Вдруг с неба стая воробьев цельным покровом пала. Птицы расселись по ветвям, и было этих птиц столько, словно они выросли на дереве вместо листьев. Лина мне на них показывает и говорит: не нами устрояется этот мир. А он нас устрояет. И тут же в полной тишине все птицы исчезли. А Лина опять: Помнишь, сказано: «Смотрю, и вот, нет человека, и все птицы небесные разлетелись». Я Лину не поняла тогда. И теперь не понимаю. Ты и устроитель мой и весь мой мир. Это уже свершилось. Не надо мне ни выбора, ни свободы.
Сколько же еще терпеть-то? Не потеряется? Дойдет ли? Застанет ли? Приведет ли его? Вдруг нападет какой бродяга, силой утащит? А нужна ей была обувка — справная, настоящая — взамен грязных, хлябавших на ногах онучей, и только когда Лина ей мокасины сшила, услышали от нее первое слово.
Мысли Ребекки текли, будто кровь из раны, — сливались, набухали каплями, события в них смешивались и искривлялись, путались времена, но не люди. Непрестанно требовалось сглотнуть, хотя болело горло и все нестерпимо чесалось, хотелось разодрать на себе кожу, всю плоть от костей отдернуть, а отпускало только на время бесчувствия — не сна, нет, потому что разве это сон, когда видения так явственны, что будто и не спишь вовсе!
— Чтоб в эту страну попасть, шесть недель я по нужде прилюдно тужилась, среди чужих…
Этой фразой она у Лины в ушах навязла, повторяла вновь и вновь. Лина осталась единственной, на чье понимание она могла рассчитывать и чьим суждением дорожила. Даже сейчас, в густо синеющих весенних сумерках, охочая ко сну не более Хозяйки, она потряхивала над кроватью оперенной палочкой, шептала наговоры.
— Прилюдно, — повторила Ребекка. — Не было иной возможности — напихано нас было между палуб, как сельдей в бочонок. — И цепким взглядом ухватила Лину, которая отложила уже свою волшебную веточку и встала у кровати на колени. — Знаю я вас… — произнесла Ребекка и хотела улыбнуться, но получилось ли, не поняла.
Возникали перед нею и другие знакомые лица, потом таяли — вот дочь, вот моряк, помогавший перевязывать короба, а потом тащить их, вот повешенный висит. Эк, лицо-то опухло, побагровело — как каменное… Нет.

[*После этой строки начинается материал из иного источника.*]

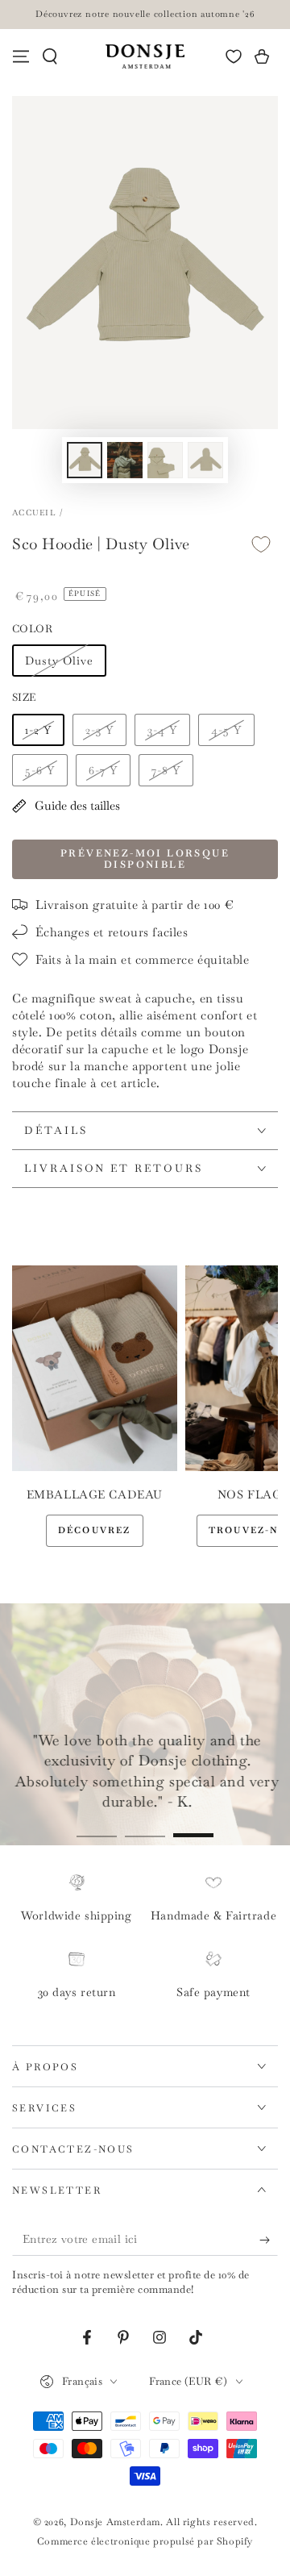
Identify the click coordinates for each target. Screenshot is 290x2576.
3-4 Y (162, 730)
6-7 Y (103, 770)
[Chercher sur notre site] (50, 56)
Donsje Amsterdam (115, 2522)
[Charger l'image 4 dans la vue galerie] (205, 460)
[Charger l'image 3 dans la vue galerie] (165, 460)
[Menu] (21, 56)
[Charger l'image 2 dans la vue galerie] (125, 460)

Это живое лицо. Как можно не узнать свою единственную помощь и опору? Чтобы утвердить себя в ясности ума, она сказала:
— Лина. А помнишь ли ты вот что… Камина у нас тогда еще не было… Стужа стояла. Смертная. Я думала, она немая или глухая… Кровь-то вот липнет. И не отойдет никак, сколько ты…
Тон при этом пристален и вкрадчив, будто она секрет выдает. Вдруг смолкла и провалилась, ухнула в горячку между беспамятством и вспоминанием.
Ничто в жизни не предвещало, не готовило ее к жизни водной — на воде, у воды, водою… — к тошности, водой вызываемой, и к жажде неутолимой. А уж как зачарованно, доколе скука слезою глаза не подернет, она вглядывалась в водные дали, когда в полдень женщинам дозволяли еще час провести на палубе. Разговоры с великой водой вела. «Спокойна будь, не хлещи меня валом своим. Ласково прошу. А двигать — двигай, весели душу. И верь, никому я не выдам тайн твоих — не расскажу, что духом ты подобна свежим кровям месячным; что шаром земным владеешь, а твердь — только шутка, твоим помышлением сотворенная; знаю — под тобой вертоград особый, где кладбище и вместе кущи райские, благостной лозой виноградной перевитые».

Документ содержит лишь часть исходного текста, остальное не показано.